Ce passage décrivant une tempête est, à juste titre, l’un des plus célèbres du roman. Sa description de l’éclair est particulièrement étrange car, bien qu'il soit l'expression même de la puissance de la nature, il semble convoquer des forces extérieures à celle-ci. Une aura mécanique se dégage, telle une démonstration dangereusement séduisante du pouvoir de la technologie. Ce procédé est rendu possible grâce à la connaissance approfondie de Verne des avancées technologiques de son époque, et la manière dont la technologie s'efforçait à la fois d'exploiter et d'améliorer la nature. Bien entendu, l’homme laissé à la merci de cette bataille semble réduit à une petite et impuissante créature face à des forces qui échappent à son contrôle.
A. S. ! s’écria mon oncle. Arne Saknussemm ! Toujours Arne Saknussemm !

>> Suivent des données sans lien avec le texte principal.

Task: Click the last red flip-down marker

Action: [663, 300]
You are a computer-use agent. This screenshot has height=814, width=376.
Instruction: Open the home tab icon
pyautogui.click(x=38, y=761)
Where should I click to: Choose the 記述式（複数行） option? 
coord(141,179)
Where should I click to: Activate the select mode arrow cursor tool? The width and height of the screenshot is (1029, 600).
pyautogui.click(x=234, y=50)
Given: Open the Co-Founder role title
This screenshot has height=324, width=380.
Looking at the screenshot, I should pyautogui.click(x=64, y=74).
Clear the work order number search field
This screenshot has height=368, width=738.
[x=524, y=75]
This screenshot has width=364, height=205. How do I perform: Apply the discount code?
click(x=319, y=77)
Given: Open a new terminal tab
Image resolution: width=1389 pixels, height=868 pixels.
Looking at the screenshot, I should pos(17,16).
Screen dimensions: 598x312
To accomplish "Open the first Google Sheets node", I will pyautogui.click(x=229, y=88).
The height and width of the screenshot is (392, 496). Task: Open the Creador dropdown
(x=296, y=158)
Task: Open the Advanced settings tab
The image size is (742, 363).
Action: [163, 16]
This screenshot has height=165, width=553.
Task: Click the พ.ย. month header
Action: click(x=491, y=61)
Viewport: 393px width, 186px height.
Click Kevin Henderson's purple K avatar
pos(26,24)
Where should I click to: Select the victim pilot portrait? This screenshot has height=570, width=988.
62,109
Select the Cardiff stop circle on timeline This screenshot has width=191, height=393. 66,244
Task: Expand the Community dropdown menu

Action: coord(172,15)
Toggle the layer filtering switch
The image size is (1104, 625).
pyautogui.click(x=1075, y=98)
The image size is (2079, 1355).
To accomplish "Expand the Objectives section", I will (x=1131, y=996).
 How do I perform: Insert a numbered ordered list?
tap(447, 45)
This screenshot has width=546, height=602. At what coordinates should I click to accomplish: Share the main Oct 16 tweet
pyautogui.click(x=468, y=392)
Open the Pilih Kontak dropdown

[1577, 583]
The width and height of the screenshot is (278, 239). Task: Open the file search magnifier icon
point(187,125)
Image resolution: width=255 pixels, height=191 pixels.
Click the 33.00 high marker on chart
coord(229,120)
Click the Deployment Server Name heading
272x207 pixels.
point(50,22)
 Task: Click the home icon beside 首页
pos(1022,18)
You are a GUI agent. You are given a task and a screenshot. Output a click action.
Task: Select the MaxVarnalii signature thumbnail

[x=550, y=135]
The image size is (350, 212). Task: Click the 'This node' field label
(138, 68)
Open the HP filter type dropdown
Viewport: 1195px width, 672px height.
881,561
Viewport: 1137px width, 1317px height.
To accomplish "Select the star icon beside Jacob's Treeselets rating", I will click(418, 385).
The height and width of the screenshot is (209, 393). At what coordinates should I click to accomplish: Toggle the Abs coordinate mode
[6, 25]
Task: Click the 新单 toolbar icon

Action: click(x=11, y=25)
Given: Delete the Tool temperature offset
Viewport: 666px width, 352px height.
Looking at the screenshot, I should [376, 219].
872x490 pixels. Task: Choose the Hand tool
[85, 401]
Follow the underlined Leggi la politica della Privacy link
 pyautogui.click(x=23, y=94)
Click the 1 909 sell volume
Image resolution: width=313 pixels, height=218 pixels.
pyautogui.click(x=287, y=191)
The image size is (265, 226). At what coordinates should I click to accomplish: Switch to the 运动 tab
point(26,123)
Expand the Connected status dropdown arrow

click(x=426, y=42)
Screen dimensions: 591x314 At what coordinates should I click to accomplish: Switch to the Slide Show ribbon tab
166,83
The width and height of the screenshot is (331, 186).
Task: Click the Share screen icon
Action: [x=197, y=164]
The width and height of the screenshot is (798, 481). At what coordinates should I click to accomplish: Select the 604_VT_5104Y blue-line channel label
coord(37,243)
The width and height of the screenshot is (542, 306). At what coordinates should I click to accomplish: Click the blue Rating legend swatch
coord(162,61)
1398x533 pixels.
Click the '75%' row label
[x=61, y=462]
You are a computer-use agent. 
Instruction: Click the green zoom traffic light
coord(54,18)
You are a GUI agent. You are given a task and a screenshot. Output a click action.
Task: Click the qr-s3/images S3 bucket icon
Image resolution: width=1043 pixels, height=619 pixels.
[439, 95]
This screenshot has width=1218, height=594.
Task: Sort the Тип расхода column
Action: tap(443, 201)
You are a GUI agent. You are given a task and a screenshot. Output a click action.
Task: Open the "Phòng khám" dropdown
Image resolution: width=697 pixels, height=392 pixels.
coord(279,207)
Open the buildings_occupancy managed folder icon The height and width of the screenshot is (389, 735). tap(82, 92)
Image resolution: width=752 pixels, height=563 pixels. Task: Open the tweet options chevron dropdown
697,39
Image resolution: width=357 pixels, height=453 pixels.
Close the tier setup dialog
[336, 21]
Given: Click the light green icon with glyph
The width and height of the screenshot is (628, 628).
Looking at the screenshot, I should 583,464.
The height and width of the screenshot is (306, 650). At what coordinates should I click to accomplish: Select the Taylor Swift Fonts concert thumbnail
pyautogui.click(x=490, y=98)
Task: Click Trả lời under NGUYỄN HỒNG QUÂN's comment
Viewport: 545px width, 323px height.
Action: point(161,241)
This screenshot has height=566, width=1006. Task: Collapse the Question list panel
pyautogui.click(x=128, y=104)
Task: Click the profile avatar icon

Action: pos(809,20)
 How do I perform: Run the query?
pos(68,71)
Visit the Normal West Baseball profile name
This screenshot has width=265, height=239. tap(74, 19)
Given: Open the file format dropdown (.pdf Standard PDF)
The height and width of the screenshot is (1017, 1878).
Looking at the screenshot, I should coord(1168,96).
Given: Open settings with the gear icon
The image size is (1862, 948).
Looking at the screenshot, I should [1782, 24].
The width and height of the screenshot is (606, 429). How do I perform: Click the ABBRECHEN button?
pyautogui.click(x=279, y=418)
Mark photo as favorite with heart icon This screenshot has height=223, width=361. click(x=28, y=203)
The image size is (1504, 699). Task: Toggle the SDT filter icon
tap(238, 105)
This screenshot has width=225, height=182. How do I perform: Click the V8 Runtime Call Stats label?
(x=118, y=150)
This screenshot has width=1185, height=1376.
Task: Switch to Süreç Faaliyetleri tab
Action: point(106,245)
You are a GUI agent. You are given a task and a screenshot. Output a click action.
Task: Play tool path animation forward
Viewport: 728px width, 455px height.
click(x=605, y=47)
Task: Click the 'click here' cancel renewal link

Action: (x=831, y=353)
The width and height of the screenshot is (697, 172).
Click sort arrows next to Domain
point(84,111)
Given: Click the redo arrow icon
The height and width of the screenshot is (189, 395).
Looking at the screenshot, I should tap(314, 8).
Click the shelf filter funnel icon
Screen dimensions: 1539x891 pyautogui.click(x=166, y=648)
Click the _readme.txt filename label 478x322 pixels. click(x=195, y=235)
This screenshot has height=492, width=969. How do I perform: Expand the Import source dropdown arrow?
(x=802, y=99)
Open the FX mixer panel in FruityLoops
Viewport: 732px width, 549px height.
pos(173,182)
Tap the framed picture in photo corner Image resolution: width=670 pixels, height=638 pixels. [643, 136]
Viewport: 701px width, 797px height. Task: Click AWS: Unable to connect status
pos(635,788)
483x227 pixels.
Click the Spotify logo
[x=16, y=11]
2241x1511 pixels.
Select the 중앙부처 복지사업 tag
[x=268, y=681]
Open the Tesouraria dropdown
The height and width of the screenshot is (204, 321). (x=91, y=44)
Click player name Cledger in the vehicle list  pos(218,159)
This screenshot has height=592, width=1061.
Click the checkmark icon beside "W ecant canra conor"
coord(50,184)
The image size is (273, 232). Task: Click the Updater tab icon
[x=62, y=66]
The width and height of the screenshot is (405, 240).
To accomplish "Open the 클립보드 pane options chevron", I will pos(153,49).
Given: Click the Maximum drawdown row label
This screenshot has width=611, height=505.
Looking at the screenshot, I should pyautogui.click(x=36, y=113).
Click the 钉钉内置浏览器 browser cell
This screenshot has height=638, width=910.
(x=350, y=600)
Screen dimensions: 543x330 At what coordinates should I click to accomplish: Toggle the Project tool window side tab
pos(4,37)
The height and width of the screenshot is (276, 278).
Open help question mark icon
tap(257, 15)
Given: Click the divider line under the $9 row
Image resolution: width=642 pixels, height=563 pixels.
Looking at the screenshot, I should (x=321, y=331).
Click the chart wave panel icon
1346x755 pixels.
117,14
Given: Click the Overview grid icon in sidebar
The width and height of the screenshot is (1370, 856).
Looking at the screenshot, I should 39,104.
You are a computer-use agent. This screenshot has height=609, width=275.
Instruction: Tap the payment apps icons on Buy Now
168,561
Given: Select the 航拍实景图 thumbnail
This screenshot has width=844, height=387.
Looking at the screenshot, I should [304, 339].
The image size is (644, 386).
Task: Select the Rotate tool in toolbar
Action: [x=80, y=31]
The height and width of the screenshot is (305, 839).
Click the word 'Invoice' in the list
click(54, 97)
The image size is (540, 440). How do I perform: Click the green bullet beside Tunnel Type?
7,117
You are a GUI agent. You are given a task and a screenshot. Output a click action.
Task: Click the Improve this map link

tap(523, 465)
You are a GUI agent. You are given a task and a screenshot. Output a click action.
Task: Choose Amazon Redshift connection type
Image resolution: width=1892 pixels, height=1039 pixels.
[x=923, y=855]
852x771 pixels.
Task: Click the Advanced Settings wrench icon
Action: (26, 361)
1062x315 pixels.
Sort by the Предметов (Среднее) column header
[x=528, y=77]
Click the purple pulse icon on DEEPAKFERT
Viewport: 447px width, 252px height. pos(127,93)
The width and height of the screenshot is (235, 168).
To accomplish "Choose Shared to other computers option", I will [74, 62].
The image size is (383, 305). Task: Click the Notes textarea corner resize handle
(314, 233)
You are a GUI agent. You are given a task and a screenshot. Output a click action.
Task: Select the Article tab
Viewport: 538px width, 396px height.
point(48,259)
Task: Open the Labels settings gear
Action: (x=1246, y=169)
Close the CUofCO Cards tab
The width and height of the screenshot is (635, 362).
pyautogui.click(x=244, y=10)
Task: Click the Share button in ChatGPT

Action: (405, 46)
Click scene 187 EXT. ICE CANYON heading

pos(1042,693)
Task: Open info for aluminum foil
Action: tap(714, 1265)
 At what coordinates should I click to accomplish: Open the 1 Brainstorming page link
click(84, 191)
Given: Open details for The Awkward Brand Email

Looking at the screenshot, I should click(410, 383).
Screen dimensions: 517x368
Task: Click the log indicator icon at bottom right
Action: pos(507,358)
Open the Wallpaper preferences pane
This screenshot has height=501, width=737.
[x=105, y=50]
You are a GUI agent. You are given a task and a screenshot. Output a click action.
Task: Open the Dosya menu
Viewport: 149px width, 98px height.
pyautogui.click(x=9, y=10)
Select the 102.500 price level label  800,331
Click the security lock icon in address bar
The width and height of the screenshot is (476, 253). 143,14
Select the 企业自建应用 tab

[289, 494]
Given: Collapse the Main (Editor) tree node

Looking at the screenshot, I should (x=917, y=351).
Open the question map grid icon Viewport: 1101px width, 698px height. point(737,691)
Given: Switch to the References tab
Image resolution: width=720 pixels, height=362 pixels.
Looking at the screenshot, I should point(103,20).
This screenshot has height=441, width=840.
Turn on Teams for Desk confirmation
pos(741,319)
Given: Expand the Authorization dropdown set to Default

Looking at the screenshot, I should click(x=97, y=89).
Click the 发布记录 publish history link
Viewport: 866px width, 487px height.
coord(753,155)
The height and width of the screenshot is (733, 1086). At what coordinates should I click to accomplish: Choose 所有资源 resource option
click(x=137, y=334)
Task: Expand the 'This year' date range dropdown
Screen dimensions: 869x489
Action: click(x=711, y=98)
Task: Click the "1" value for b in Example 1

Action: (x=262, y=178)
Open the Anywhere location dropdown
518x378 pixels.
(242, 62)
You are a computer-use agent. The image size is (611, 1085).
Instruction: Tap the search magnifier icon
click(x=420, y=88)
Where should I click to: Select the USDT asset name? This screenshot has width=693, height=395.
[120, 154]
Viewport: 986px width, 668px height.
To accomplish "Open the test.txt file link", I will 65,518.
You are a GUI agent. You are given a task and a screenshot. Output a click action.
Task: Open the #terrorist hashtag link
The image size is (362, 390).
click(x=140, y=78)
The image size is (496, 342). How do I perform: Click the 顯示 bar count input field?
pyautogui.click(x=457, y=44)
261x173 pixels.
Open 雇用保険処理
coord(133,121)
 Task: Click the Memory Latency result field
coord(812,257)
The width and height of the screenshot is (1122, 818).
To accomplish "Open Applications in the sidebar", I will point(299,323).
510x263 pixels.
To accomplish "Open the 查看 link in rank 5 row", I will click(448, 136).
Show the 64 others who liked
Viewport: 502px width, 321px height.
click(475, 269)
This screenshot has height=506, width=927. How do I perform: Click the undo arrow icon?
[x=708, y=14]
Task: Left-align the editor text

C'est à ce moment-là que Lidenbrock et Axel réalisent qu’ils sont sur la bonne voie et que la tempête ne les a pas fait dévier, mais plutôt les a conduits exactement là où ils devaient être. L'exclamation attire notre attention sur la figure énigmatique de Saknussemm, un homme un peu différent des autres personnages, mais qui demeure néanmoins une figure d'importance. Ce qui est fascinant avec Saknussemm, c'est qu’on sait peu de choses et que le peu qu’on connaît suscite beaucoup de suspicions : hérésie ? alchimie ? runes et codes ? Nous ignorons pourquoi Saknussemm a gardé secrète son expédition, pourquoi il l'a entreprise, et ce qu’il a pu découvrir. Lidenbrock ne prend même pas la peine de se demander si oui ou non l'homme a menti dès le départ. Il se dit simplement que Saknussemm est un homme d’esprit, un aventurier, un rêveur. C'est comme si le destin faisait en sorte que le radeau les ramène sur le chemin tracé par Saknussemm. Tout cela est peu réaliste, et nous donne le sentiment que ce voyage est destiné à être fait.